Por: La Palabra Política.
CDMX, 10 de febrero del 2026.
La política, en su esencia más pura, debería ser el arte de servir. Sin embargo, en el ecosistema mexicano han florecido organismos que han convertido la política en el arte de subsistir a toda costa. Hablamos del Partido Verde Ecologista de México (PVEM) y del Partido del Trabajo (PT), dos siglas que hoy se preparan para entregarle a la Presidenta su Reforma Electoral, no por convicción patriótica, sino por la fría y calculadora necesidad de seguir aferrados a la ubre del presupuesto.

Estos partidos no son instituciones de ideales; son plataformas de oportunismo. No nacieron de un clamor social ni de una lucha por la justicia; nacieron para ser la comparsa del poder en turno, las “rémoras” que se pegan al tiburón más grande para alimentarse de sus sobras mientras el país observa con una mezcla de cansancio y cinismo.
El Camaleón sin Ética: El Caso del PVEM.
El PVEM es, quizás, el ejemplo más cínico de la política nacional. Es un partido que ha perfeccionado el arte de la traición como estrategia de supervivencia. Ayer fueron el brazo derecho del PRI, mañana fueron los aliados del PAN, y hoy son los soldados más “fieles” de MORENA. No hay ética, no hay moral, no hay principios ecológicos reales; lo que hay es un grupo de “viejos dinosaurios” y jóvenes utilizados para repartir gorras y camisetas, cuya única misión es mantener las prerrogativas millonarias que les otorga el sistema.

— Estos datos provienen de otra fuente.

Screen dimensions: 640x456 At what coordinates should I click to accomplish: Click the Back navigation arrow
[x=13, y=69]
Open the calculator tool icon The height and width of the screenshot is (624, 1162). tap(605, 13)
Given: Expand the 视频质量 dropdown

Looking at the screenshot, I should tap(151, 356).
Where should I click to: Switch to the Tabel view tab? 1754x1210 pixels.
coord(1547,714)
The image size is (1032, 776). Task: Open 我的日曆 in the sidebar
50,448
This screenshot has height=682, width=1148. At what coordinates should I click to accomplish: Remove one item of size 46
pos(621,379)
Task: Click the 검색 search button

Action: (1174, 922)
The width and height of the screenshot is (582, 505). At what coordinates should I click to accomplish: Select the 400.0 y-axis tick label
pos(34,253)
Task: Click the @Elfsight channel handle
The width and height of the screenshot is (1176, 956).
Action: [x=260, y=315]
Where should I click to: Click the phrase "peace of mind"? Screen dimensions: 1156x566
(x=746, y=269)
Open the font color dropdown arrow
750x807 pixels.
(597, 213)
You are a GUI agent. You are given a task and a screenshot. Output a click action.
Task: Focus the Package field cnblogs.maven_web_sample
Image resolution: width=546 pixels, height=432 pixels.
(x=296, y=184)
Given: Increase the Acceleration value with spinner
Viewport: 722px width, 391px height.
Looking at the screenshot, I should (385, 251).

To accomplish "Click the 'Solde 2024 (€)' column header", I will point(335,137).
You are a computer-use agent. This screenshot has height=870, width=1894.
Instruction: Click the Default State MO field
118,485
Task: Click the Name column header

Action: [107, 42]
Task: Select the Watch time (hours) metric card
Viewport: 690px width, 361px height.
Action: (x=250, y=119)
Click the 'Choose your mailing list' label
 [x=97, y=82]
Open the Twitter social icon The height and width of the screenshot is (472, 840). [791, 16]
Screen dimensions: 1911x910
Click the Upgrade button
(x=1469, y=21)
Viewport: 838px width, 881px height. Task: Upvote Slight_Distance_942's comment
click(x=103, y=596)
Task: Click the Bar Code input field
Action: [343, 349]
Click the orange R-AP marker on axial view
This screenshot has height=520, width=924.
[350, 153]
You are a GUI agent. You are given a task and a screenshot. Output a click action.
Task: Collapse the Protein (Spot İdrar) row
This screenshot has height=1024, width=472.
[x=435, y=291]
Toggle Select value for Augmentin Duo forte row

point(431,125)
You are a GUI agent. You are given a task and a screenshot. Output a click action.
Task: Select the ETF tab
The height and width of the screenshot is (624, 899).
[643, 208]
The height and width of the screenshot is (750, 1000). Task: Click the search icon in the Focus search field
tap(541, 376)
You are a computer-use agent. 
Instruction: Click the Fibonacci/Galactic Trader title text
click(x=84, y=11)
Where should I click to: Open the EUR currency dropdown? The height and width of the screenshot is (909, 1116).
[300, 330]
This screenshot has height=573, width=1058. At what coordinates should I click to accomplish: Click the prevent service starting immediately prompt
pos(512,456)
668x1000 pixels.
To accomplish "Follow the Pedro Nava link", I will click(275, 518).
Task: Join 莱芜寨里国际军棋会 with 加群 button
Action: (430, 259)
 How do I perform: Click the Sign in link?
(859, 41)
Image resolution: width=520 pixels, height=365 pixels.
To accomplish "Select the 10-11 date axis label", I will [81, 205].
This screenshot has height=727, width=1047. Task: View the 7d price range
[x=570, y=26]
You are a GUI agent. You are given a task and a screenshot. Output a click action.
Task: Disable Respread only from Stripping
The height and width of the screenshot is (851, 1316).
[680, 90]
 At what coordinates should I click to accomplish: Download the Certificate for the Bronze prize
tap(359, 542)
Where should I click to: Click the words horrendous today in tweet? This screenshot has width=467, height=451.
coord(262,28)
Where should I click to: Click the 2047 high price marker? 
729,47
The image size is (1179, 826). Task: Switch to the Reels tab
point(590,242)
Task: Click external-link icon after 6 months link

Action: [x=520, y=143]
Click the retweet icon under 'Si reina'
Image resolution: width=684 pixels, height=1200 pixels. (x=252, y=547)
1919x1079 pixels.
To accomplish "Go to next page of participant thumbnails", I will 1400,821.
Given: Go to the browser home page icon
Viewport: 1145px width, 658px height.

Viven del erario público engañando al ciudadano con promesas de sueños verdes mientras cumplen sus sueños personales de riqueza. Son expertos en reciclar candidatos y en vender sus votos al mejor postor en el Senado y la Cámara de Diputados. En la psique del PVEM, el ciudadano no es un soberano, es un número necesario para que su selecta cúpula siga viviendo en la opulencia.

El Parásito Ideológico: El PT y la Sombra de AMLO.
Por otro lado, el PT es el ejemplo del oportunismo disfrazado de mística revolucionaria. Un partido que nació sin fuerza, sin bases y sin una verdadera identidad socialista, hasta que encontró en la figura de Andrés Manuel López Obrador la herramienta perfecta para escalar. El hoy expresidente los utilizó como soporte, y ellos, con una agilidad de mercader, se colgaron de su carisma para obtener diputaciones, senadurías y alcaldías que jamás habrían ganado por sí mismos.

El PT no tiene aval social ni reconocimiento moral. Son un “grupito” de personas que salen a dar discursos incendiarios mientras, por debajo de la mesa, negocian sus cuotas de poder. Son comparsa, son eco, y son, sobre todo, dependientes. Sin la sombra del obradorismo, el PT volvería a ser lo que siempre fue: una sigla vacía de votos pero llena de ambición.

La Reforma Electoral: El Último Negocio de los Mercaderes.
Hoy, estos dos partidos se preparan para levantar la mano y aprobar la Reforma Electoral de la Presidenta. No les importa si la reforma les quita privilegios o si afecta su estructura; lo hacen porque saben que su existencia depende de la gracia de Palacio Nacional. Son como actores de reparto que aceptan cualquier guion con tal de no salir de la escena.

El mensaje psicológico que dejan a los mexicanos es devastador: en la política, la lealtad tiene precio y la dignidad es negociable. Se venden al mejor postor siempre, ofreciendo sus votos para que su cúpula siga succionando el dinero del pueblo, dándole migajas y sobras a sus militantes mientras ellos aseguran el futuro de sus familias.
Es triste ver cómo el sistema electoral les da vida a estos proyectos que no gustan al electorado, que no ganan elecciones por sí mismos y que solo sirven para inflar artificialmente las mayorías. El PVEM y el PT son el recordatorio constante de que, mientras permitamos que la política sea un negocio y no un servicio, seguiremos teniendo mercaderes en el templo de nuestra democracia. ¡México merece partidos con alma, no siglas con precio!